What you are asked to do —
Don't include any picture when you restate the data word for word.

Collected data —
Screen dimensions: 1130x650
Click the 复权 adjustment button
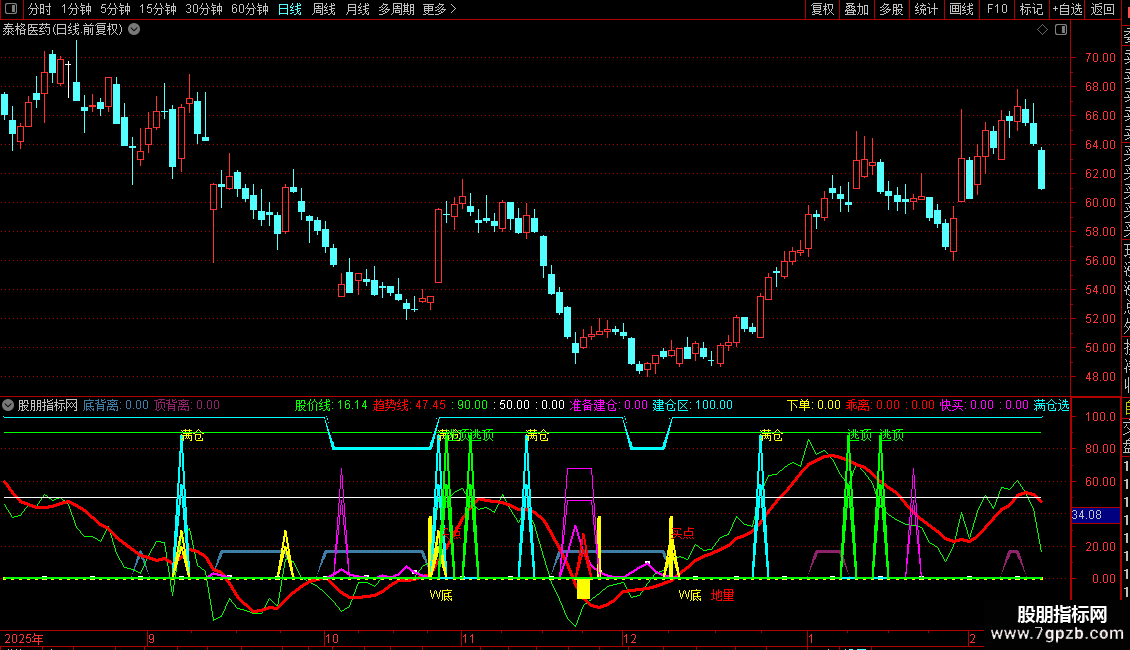click(x=822, y=9)
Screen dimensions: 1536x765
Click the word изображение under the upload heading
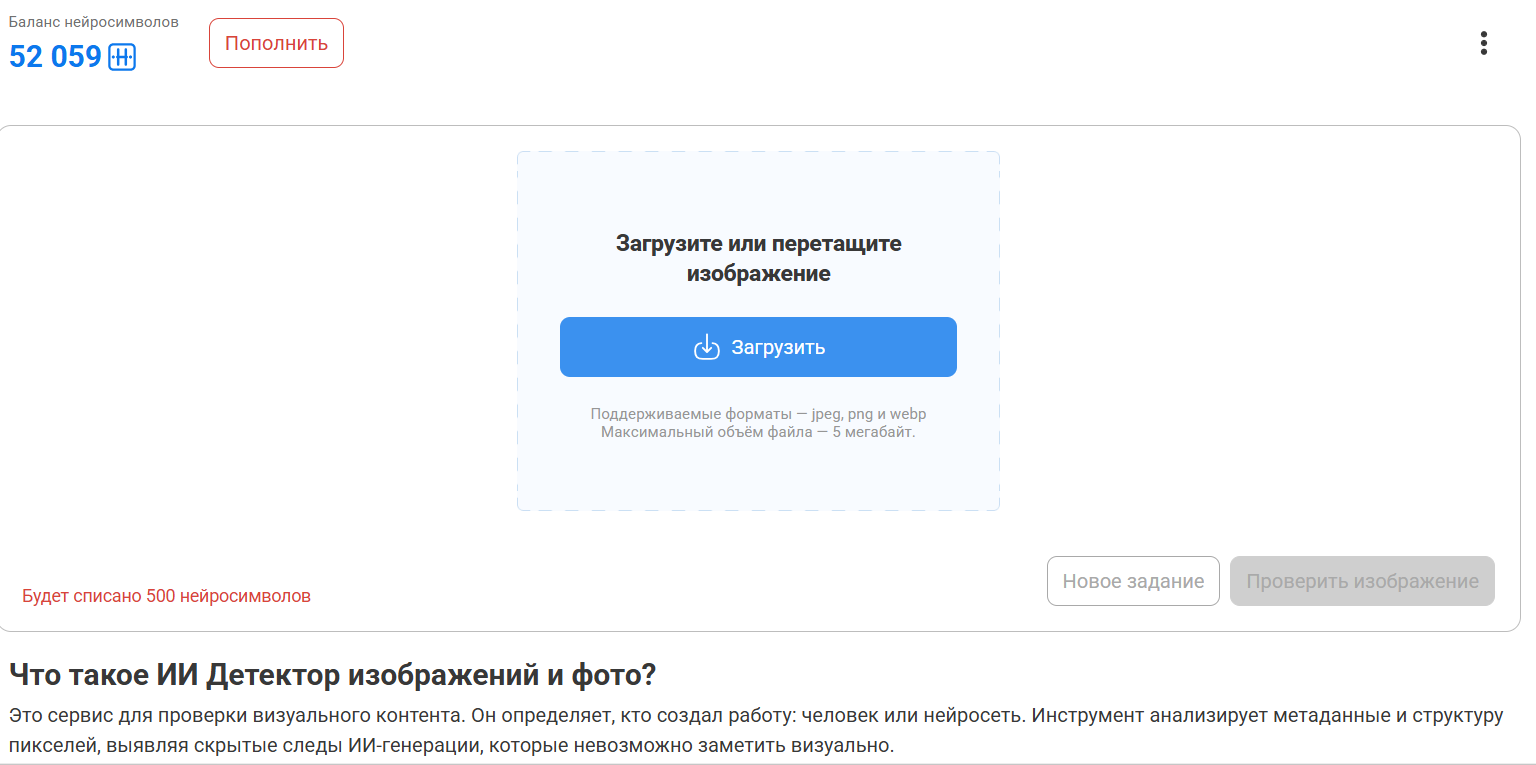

Response below —
Screen dimensions: 1130x650
Click the 复权 adjustment button
click(x=822, y=9)
Screen dimensions: 1536x765
Click the word изображение under the upload heading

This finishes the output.